REQUIREMENT: From the line containing "The width and" down to the final line of the entries below, return each line exactly and drop the pictures.

INPUT MATERIAL:
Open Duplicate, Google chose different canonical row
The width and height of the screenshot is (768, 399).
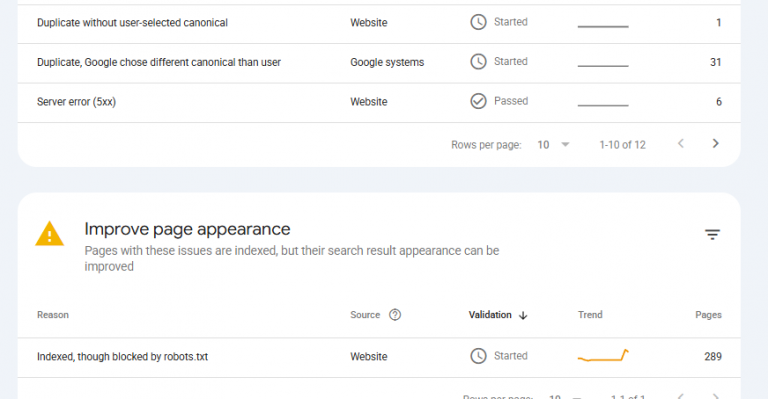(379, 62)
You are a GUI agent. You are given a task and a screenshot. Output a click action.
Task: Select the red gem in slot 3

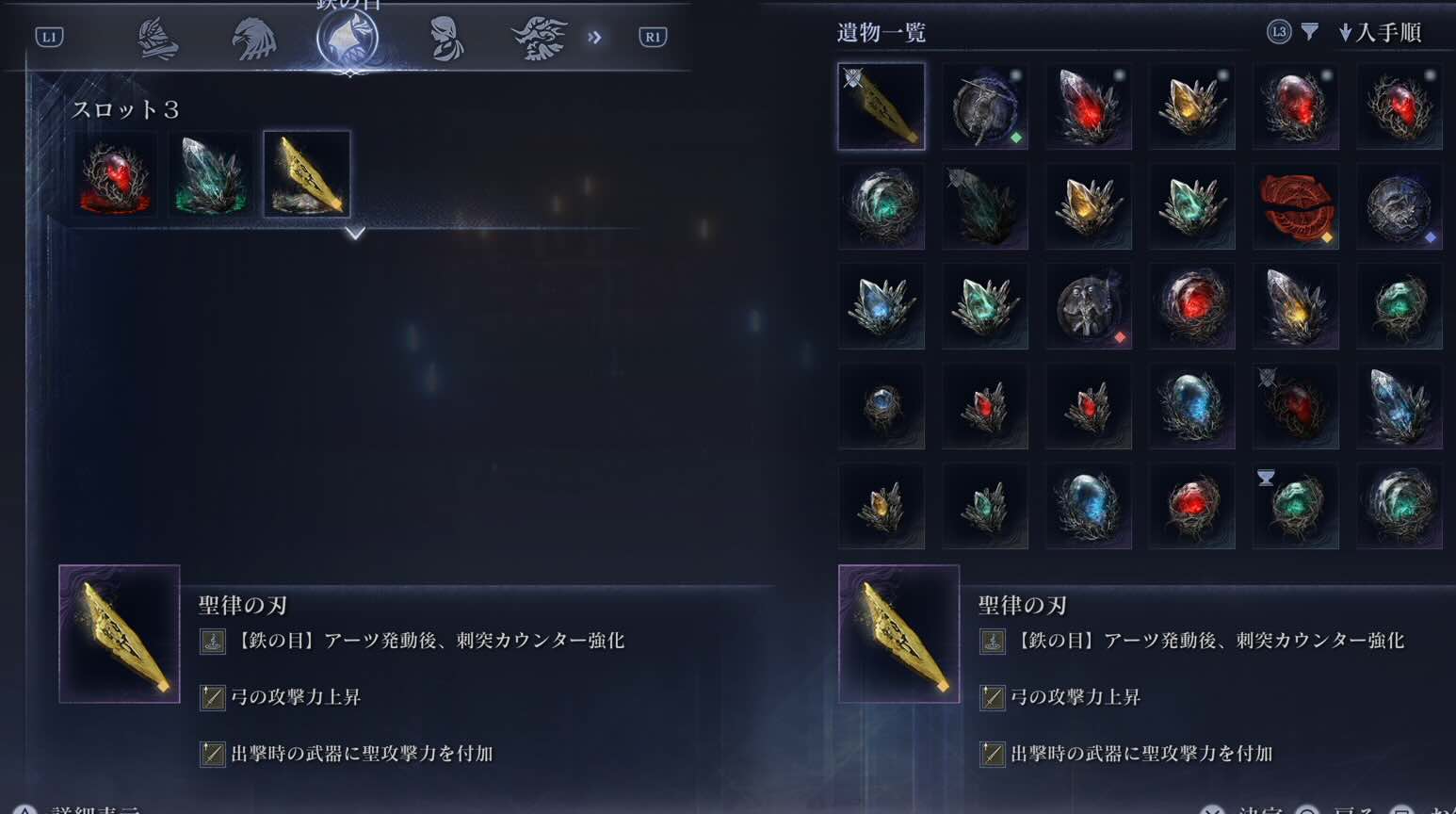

SOLUTION TO THIS EXERCISE:
The width and height of the screenshot is (768, 399).
(379, 62)
You are a GUI agent. You are given a task and a screenshot. Output a click action.
Task: Select the red gem in slot 3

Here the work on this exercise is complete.